===== Text segment

More friends for supper last night, overgrown pup behaved abominably. Boisterous and disobedient, showing off. Nevertheless we discussed recipes for broad beans past their best, the politics of food distribution in southern Africa and the latest volume of Samuel Beckett’s letters. In between cajoling the Abominable Beast to sit down and be good, and spooning up tarte tatin, shapeless and blackened with caramelised sugar at the edges, but yummy. I haven’t read the second volume of Beckett’s letters yet, but there are excellent reviews around and some moving extracts. He had a long and extremely difficult relationship with his Irish mother, but loved her deeply.
In 1948, from Dublin, where he was staying with his mother, Beckett writes this amazing comment on age and the second childhood: “The weather is fine, I walk along my old paths, I keep watching my mother’s eyes, never so blue, so stupefied, so heartrending, eyes of an endless childhood, that of old age. Let us get there rather earlier, while there are still refusals we can make. I think these are the first eyes that I have seen. I have no wish to see any others. I have all I need for loving and weeping. I know now what is going to close, and open inside me, but without seeing anything, there is no more seeing.”
Remembering my own long passionate involvement with Beckett’s work since I saw Waiting for Godot at the age of 17 prompted in part a post back to a sober friend on a mailing list:
Yes the morning routines are important for me — establishing certain routines to help me through the day began when I was working on a thesis in my early 30s and seeing a therapist about what I came to name as anxiety — some of us in recovery battle with depression, some with anxiety and some with both, or other issues — and in those years a formless anxiety, restlessness, despondent and immense dread seemed to take over my life at times. I couldn’t work alone, had to work on my own and hated what I produced.
I had experienced something like this years before when I was doing a dissertation in French studies on the work of Samuel Beckett (a magnificent writer the great Sam, but not cheerful) when I couldn’t bear to leave my apartment, was afraid of mirrors, empty streets and the sound of children crying, sat indoors paralysed and counting the hours until I could begin to drink at 5pm.

==========
===== Exercise data

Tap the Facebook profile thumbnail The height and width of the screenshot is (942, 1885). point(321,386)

==========
===== Exercise data

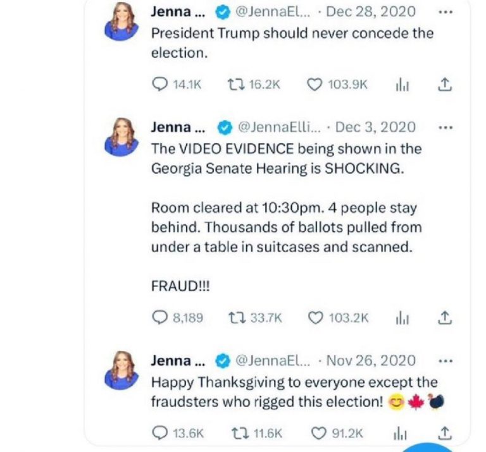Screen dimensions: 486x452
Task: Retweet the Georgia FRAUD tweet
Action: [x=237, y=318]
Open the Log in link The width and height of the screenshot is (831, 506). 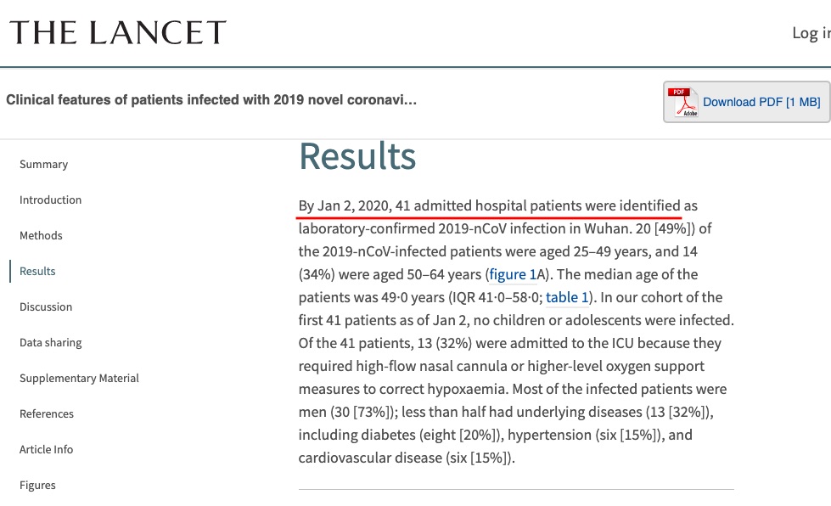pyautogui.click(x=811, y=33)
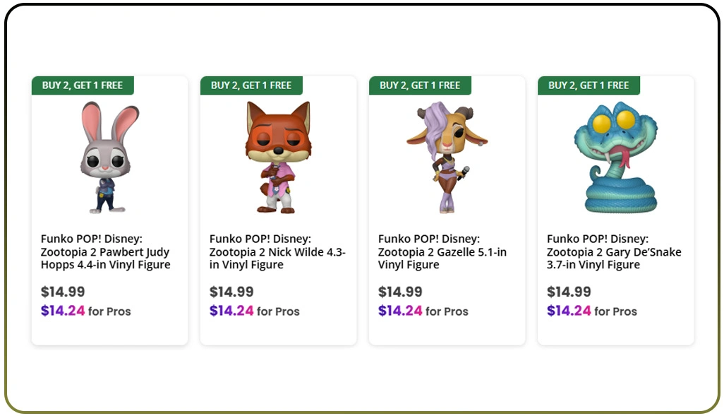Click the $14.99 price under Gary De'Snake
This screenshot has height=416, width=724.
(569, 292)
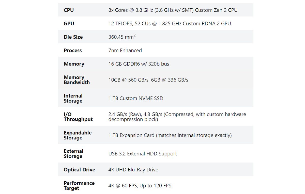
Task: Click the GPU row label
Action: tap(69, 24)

==========

• Using the information:
A - In the passage on Beckett and recovery, what partly prompted the post to a sober friend on a mailing list? Reply in one to three sentences.
B - Carry on the passage on Beckett and recovery from its final sentence.

• Results:
A - The post was partly prompted by the writer remembering a long, passionate involvement with Beckett's work. That involvement began when the writer saw Waiting for Godot at the age of 17.

B -
The therapist explained that some of this related to my war experiences and frightening childhood, that it would not go away easily because the body memories were traumatic and stuck in a loop to do with profound psychic helplessness and terror, this was how I would be for the rest of my adult life — she suggested I set up holding routines or small domestic rituals as anchors to keep me stable through the day so I went on on retreats and learned how to meditate, sit still and pay attention to the breath coming and going through my nostrils.
I also began doing stretching and balancing exercises, later t’ai chi, and these daily practices for me became self-soothing techniques that have helped me in sobriety. I still wake up at times feeling terribly anxious and unable to face the day ahead, unable to write, certain something terrible and devastating is about to happen (I used to think this was just the aftermath of drinking but it is part of the same old deep-seated anxiety, perhaps one of the reasons I self-medicated with alcohol).
So I get up and meditate, sometimes read a little, drink tea rather than coffee and do my t’ai chi, water the garden, feed my dogs, always have breakfast even if I am not hungry and then sit down and write morning pages, no fewer than three handwritten pages so that I get into the rhythm of writing that will carry me through the day.
The daily routines, as simple as running a bath or making green tea in my old white teapot, routines to hold the mind in place.
Beckett: “In the place where I have always found myself, where I will always find myself, turning round and round, falling over, getting up again, it is no longer wholly dark nor wholly silent.”